This was my first foray into a photography memoir, and I deeply enjoyed it.  I picked this book up after viewing the play of the same name that had been adapted from this material, and one of the things that I enjoyed was that I got different experiences from each, despite the fact that the play draws from this book.

One of the core themes of this work is truth; what truth is, and how what you believe about the truth might affect the way that you perceive artwork.  Sultan neatly juxtaposes a strictly factual view of truth and a metaphorical truth respectively in his father and mother.  Sultan's father's point of view on the truth is reflected in the photographic material presented prior to Sultan's own photography - documentation of family history - major or minor events - but something that is already in action, and worthy of a photograph to hold on to those memories.  Sultan's mother's point of view is perhaps reflected in Sultan's own work, which is composed as artwork, and therefore somewhat or entirely staged.  

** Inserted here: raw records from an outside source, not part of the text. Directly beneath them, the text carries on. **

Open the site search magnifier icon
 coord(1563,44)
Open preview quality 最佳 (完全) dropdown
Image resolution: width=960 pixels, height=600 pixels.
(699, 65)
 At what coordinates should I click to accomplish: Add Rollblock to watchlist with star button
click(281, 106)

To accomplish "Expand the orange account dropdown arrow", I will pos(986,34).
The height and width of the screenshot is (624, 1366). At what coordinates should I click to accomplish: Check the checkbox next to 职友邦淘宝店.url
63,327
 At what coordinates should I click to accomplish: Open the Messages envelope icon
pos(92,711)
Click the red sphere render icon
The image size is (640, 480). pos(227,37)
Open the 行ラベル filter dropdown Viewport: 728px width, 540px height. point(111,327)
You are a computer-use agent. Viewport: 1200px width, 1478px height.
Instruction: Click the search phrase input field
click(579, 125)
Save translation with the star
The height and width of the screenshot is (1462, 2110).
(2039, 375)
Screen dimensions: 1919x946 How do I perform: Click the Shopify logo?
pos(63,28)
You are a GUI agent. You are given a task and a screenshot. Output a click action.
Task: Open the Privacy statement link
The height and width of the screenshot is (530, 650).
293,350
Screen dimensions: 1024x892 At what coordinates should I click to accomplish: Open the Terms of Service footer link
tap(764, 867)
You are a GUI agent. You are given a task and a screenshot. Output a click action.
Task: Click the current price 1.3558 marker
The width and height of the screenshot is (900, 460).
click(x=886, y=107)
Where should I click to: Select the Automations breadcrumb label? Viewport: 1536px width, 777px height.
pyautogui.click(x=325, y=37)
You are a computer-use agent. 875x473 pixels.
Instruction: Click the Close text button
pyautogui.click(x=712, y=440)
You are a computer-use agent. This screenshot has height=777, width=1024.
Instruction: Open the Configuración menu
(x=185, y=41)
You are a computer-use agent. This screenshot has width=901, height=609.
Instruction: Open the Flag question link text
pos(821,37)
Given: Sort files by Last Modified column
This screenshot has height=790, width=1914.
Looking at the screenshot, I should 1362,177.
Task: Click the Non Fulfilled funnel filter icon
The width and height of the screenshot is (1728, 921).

Sultan argues that perhaps while his photographs may not reflect something necessarily factual, they capture something that is quintessentially true.  Perhaps his argument is best supported by the fact that his own photography is vivid in color and clear in shape, whereas the older photography is faded, less clear in line and motion.  Certainly, Sultan's photography is more memorable and portrays an undercurrent of emotion not always present in the other images from decades past.  However, Sultan also manipulates those older photographs further by often showing a cropped portion of an image, sometimes enlarged to be the size of a full page, usually to focus on a detail that he deems to be significant in one way or another, such as a photograph of his father and mother as young adults, their legs pressed together.  

Sultan further critiques his father by discussing how driven his father was by success and the image of success, and notes that at nearly every significant event where he and his wife was photographed, he always had her stand the same way, with one ankle in front of the other.  Might not this continually constructed image of the two of them together, smiling and happy, also be something not factually true?  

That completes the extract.